TASK:
Among the lines below, copy exactly those from the one with "Instruction: Close the Phone Events panel" through the one with "1504x812 pixels.", counting both ends.

DATA FOR THIS TASK:
________
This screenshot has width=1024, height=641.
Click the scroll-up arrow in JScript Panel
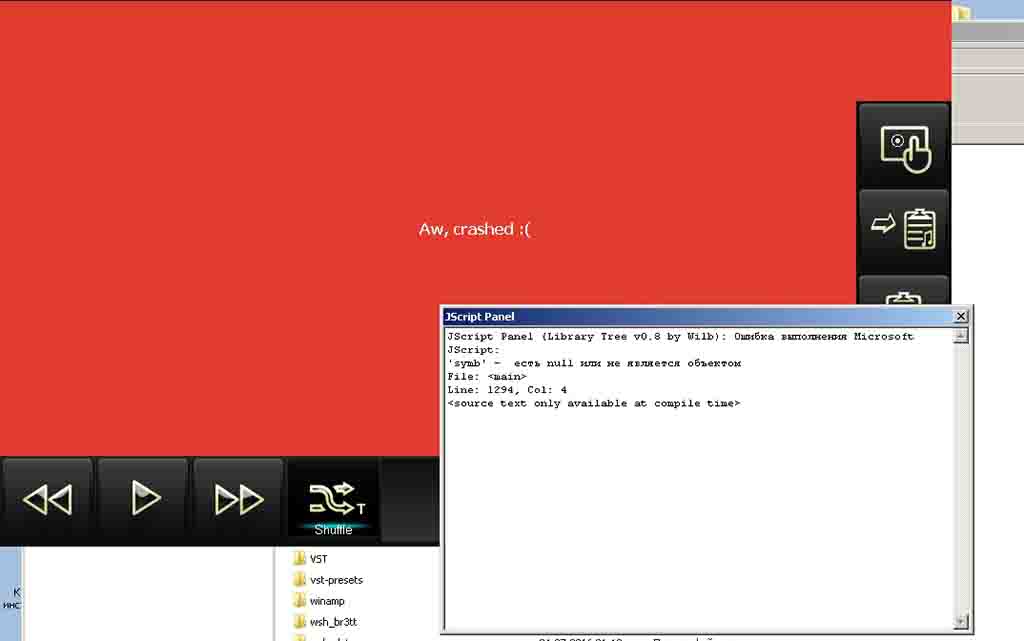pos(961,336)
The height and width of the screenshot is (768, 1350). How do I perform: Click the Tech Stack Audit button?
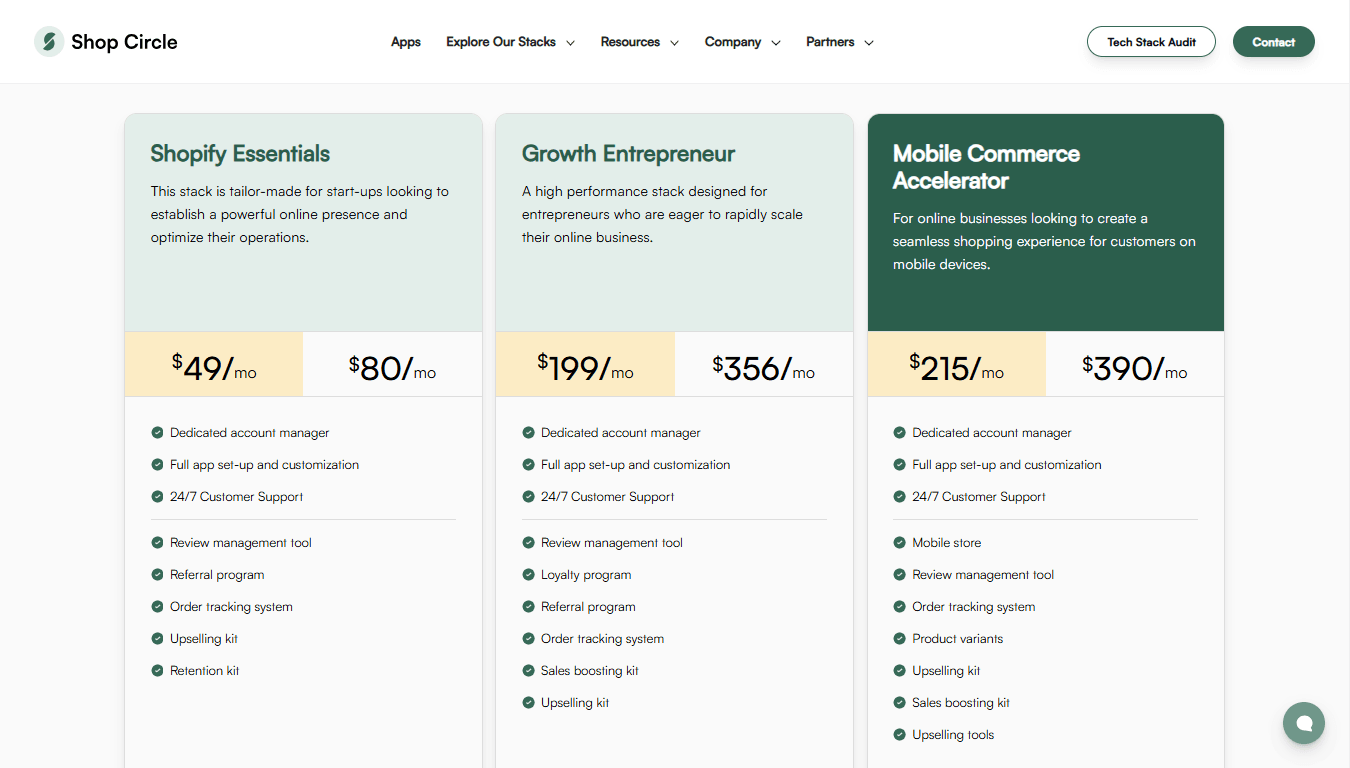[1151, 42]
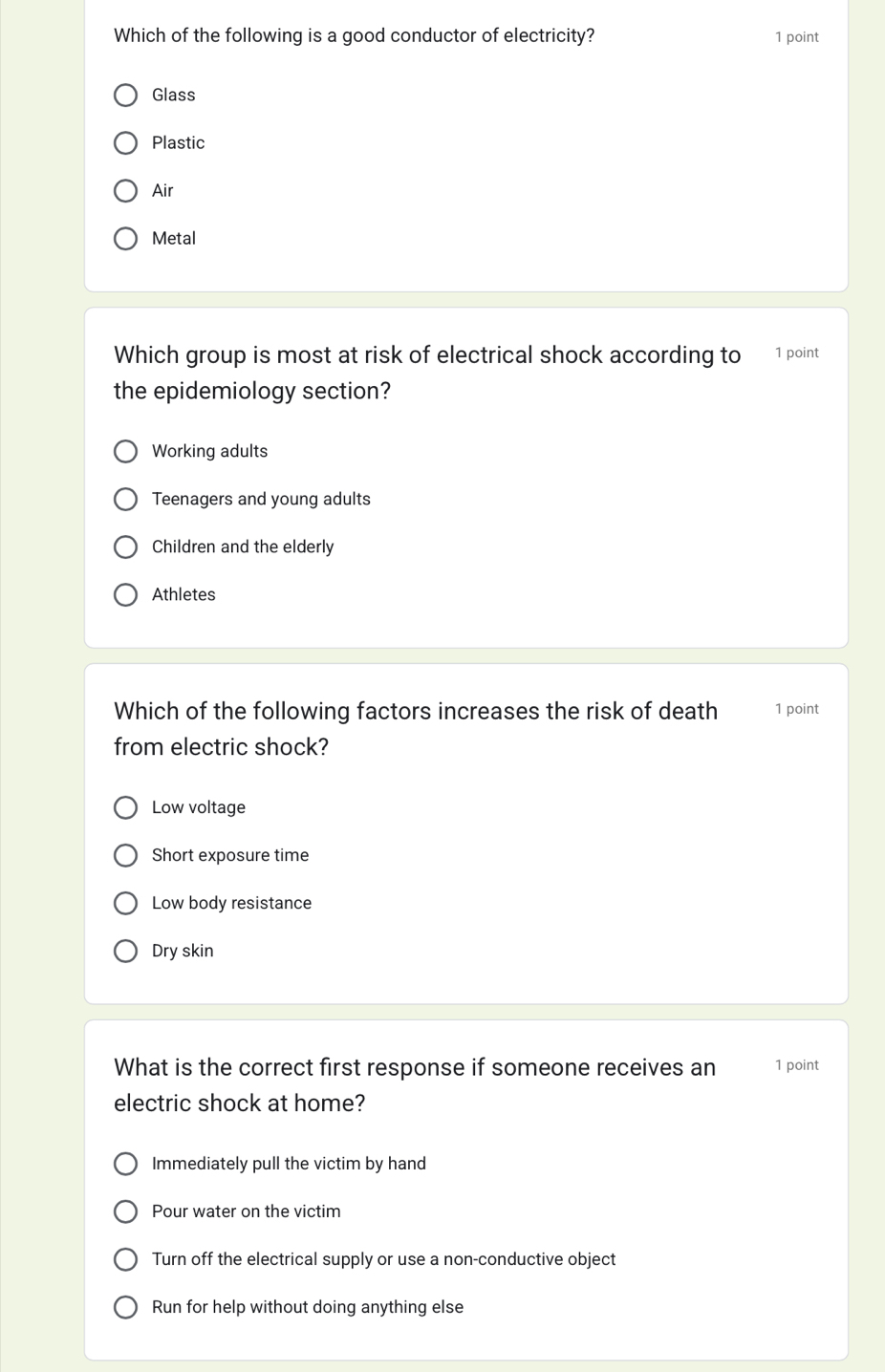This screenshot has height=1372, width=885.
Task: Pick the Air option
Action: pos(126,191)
________
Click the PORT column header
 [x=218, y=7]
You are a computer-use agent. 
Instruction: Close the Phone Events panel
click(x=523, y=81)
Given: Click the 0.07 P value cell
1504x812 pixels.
________
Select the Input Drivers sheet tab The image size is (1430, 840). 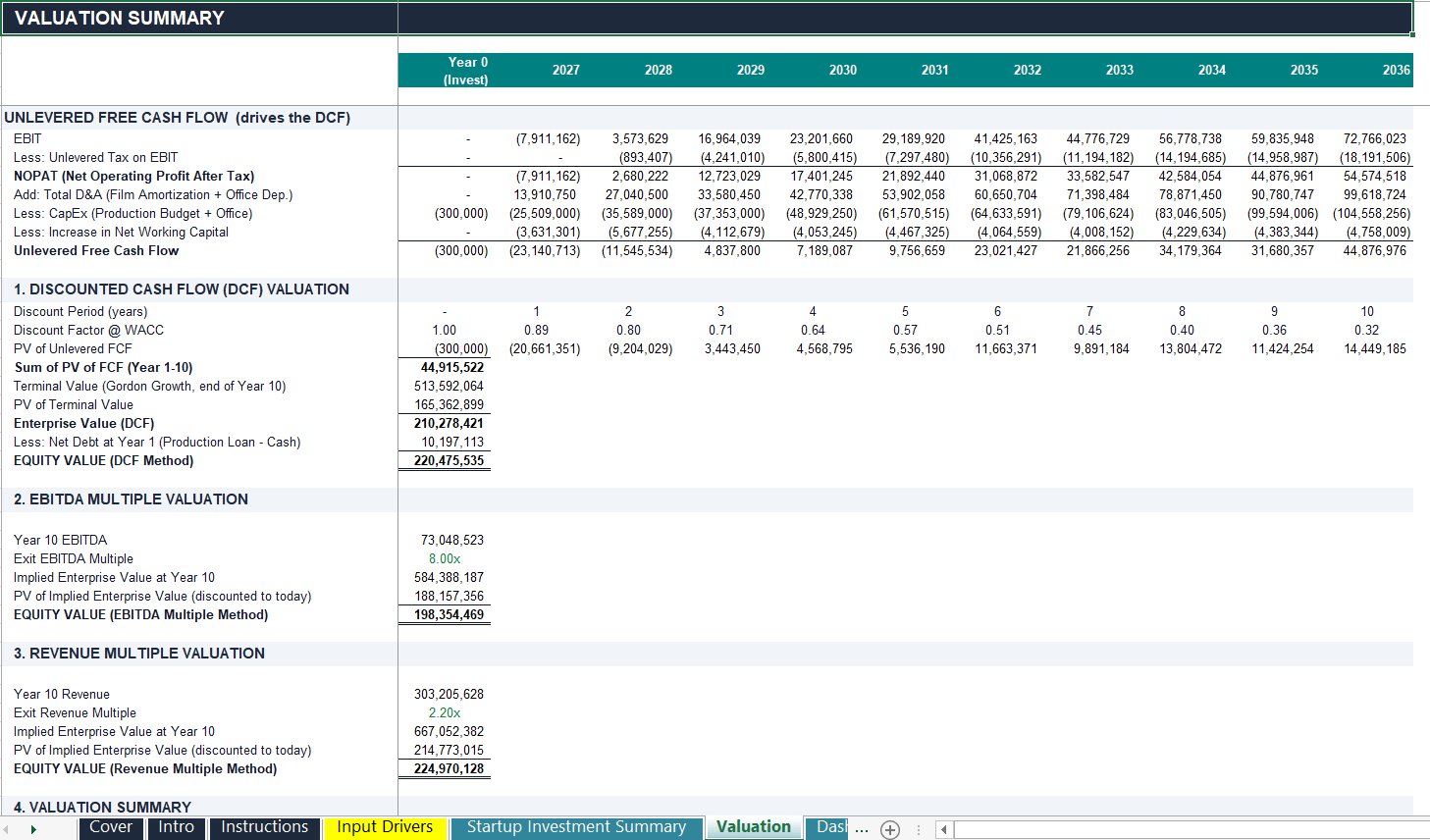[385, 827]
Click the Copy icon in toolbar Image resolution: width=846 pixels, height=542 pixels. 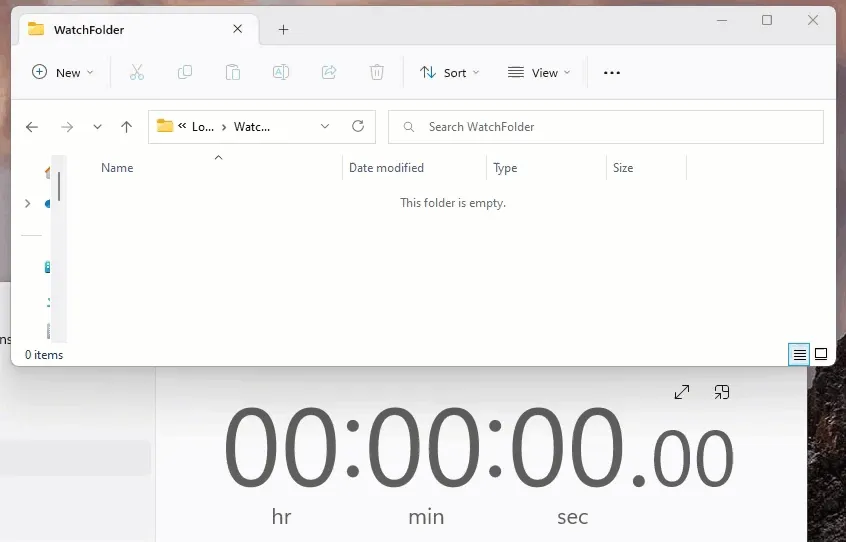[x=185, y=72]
________
RESPONSE TO THE EXERCISE:
Instruction: Close the Phone Events panel
click(x=523, y=81)
Given: Click the 0.07 P value cell
1504x812 pixels.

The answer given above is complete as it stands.